Long noncoding RNA (lncRNA) are a class of transcripts that are longer than 200 nucleotides without protein coding capacity. LncRNA genes can be classified into intergenic and intragenic, according to their genome localization. Though the molecular basis of the function of many lncRNA genes is just emerging, the recent work indicates their intricate roles in various biological processes, such as X chromosome inactivation , imprinting , Hox-associated pattern formation [3, 4], neuronal fate specification , pluripotency and differentiation control [6–8], cell apoptosis and cell cycle control [9, 10], immune response [11, 12], and mitochondria regulation . LncRNA genes share many characteristics of protein-coding genes. For instance, most lncRNA genes are transcribed by RNA pol II and have typical hallmarks of pol II transcribed products like 5′ Cap and poly A tail . Therefore, the expression of both lncRNA and protein-coding genes mediated by pol II can be regulated by DNA methylation alterations .
In recent years, several studies have implicated lncRNA genes in mammalian pre-implantation embryonic development (PED). Recently, one study reports a bidirectional promoter-associated lncRNA named pancIl17d playing key roles in mouse PED . In a different study, we identified a novel endogenous retroviruses associated lncRNA, lncGET, which is essential for mouse PED beyond the two-cell stage via regulating the transcription and RNA alternative splicing at major zygotic genome activation (ZGA) stage . However, because the sequence conservation of lncRNA is very low, the extrapolation to human PED is limited.

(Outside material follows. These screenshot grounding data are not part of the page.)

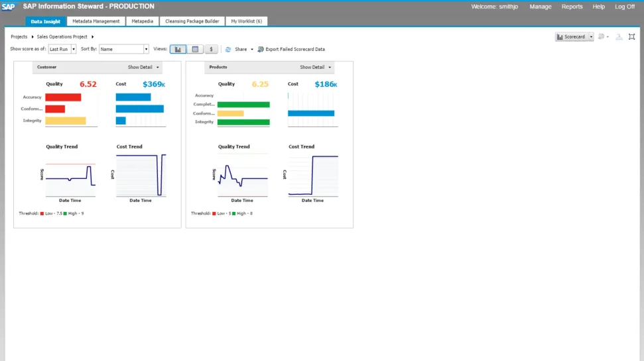Image resolution: width=644 pixels, height=361 pixels.
Task: Toggle the dollar cost view
Action: tap(212, 49)
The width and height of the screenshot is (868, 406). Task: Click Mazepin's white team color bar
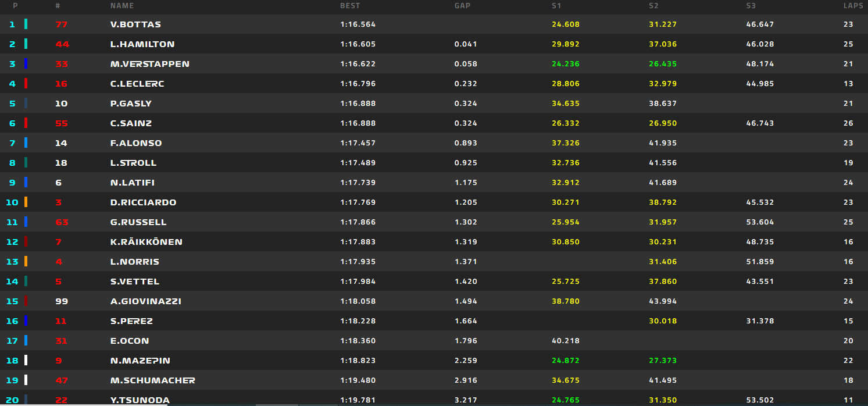[x=26, y=361]
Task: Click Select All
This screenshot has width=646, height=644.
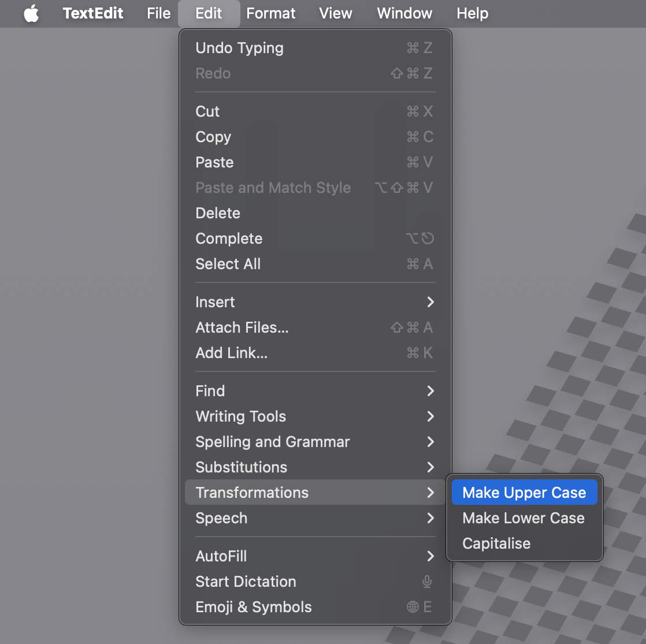Action: [x=228, y=264]
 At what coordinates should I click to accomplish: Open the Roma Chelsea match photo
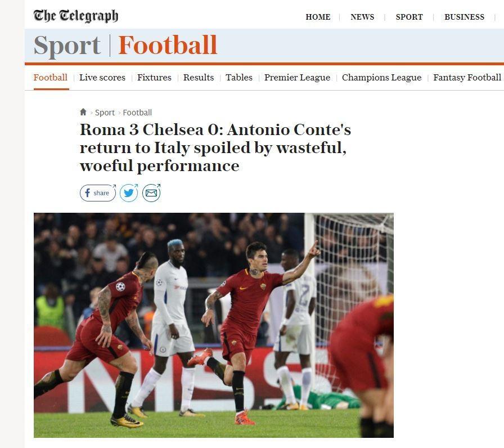213,325
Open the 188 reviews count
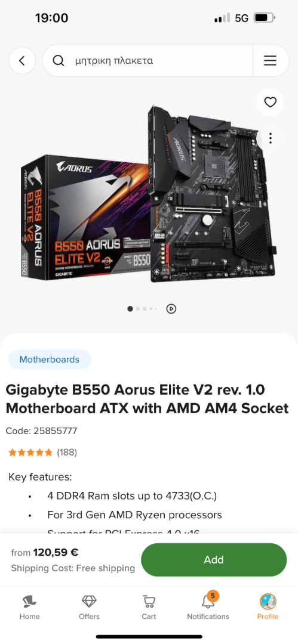 tap(67, 452)
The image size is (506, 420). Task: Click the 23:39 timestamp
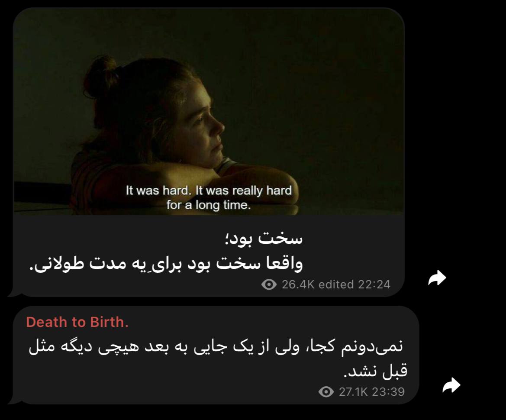tap(388, 391)
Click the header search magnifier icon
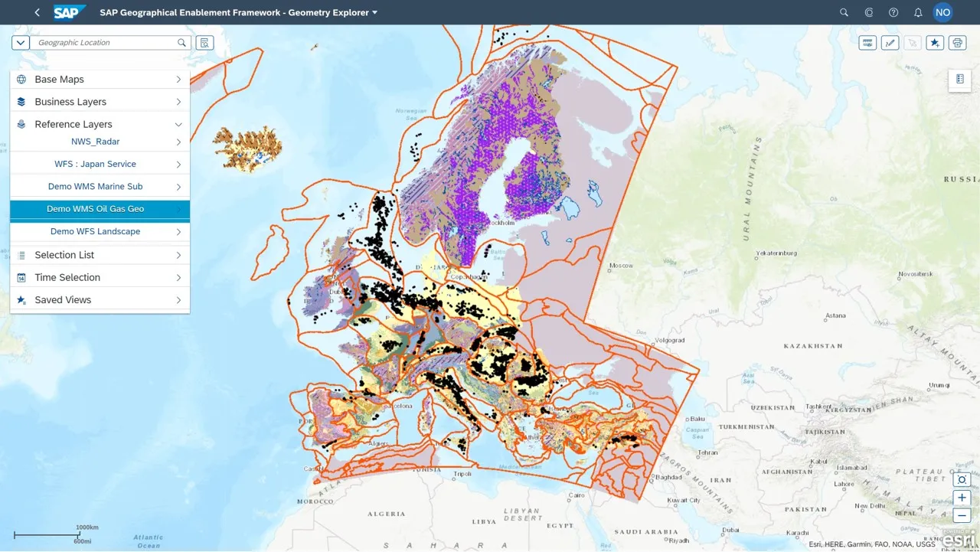The image size is (980, 552). tap(844, 12)
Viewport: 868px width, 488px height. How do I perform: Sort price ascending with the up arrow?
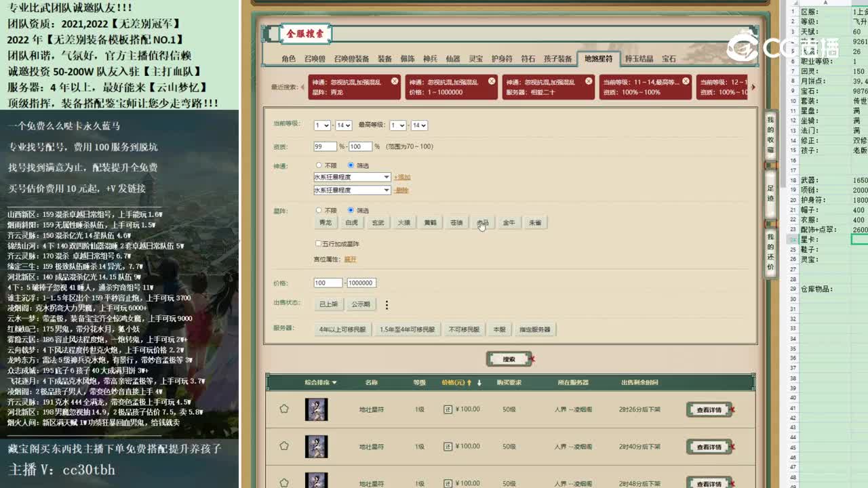469,382
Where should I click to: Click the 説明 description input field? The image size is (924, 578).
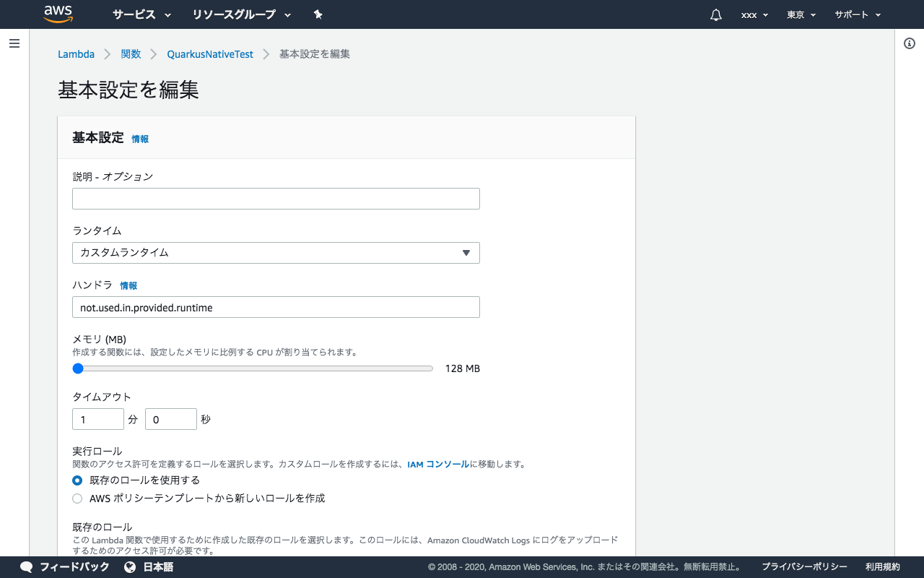coord(276,198)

It is well known that DNA methylation is a key regulator of gene expression . DNA methylation is highly dynamic and changes extensively during mammalian PED [19–23]. Accurate dramatic changes of methylome, including demethylation after fertilization and re-methylation during implantation, are essential for the successful PED. Considering that lncRNA genes can regulate gene expression via various mechanisms at the pre-transcriptional [3, 4, 24–28], transcriptional , and post-transcriptional levels [30, 31]. The expression alterations of lncRNA genes mediated by methylation alterations can subsequently affect their downstream genes. However, unlike the protein-coding genes, a systematic analysis of DNA methylation features in lncRNA genes during PED has not yet been undertaken.
In this study we performed genome-wide analysis of the DNA methylation of lncRNA genes in human pre-implantation embryos. Comparison of the methylation patterns observed in lncRNA and protein-coding genes identified several distinctive methylation characteristics that differ between these classes of genes. We also analyzed gamete-specific DMRs (G-DMRs) and developmental-specific DMRs (D-DMRs) in lncRNA genes. To investigate the potential roles of lncRNA genes related to the promoter D-DMRs, we performed coding–non-coding gene co-expression (CNC) network analysis, and revealed they display strong association with gene expression regulation. We believe our comprehensive methylation analysis of lncRNA genes would help on a better understanding of molecular regulations that occur in human PED.
Previous studies have shown that lncRNA genes have several characteristics which differ from those of protein-coding genes such as length, number of exons and level of expression [32, 33]. Here, we found that lncRNA and protein-coding genes share similar architectures in DNA methylation during human PED: a strong CpG-density-dependent bimodality in sperm and post-implantation embryos, while is intermediate in oocyte and weaker in pre-implantation embryos (Figure 1A, 1B). When we analyzed the genomic regions separately, such as the promoter, intron and exon regions, the dynamic patterns of lncRNA genes of demethylation and re-methylation were similar to those of protein-coding genes, indicating that the dynamic changes in DNA methylation are in general universal in the two types of genes during human PED (Figure (Figure1C1C and Supplementary Figure 1). Interestingly, we found that the methylation levels in promoter of the lncRNA genes were always higher than that of protein-coding genes during human PED (Figure 1C, 1D and Supplementary Figure 2), suggesting that there exists differential methylation pattern between lncRNA and protein-coding genes. The results may reflect differential methylation regulation mechanisms between lncRNA and protein-coding genes.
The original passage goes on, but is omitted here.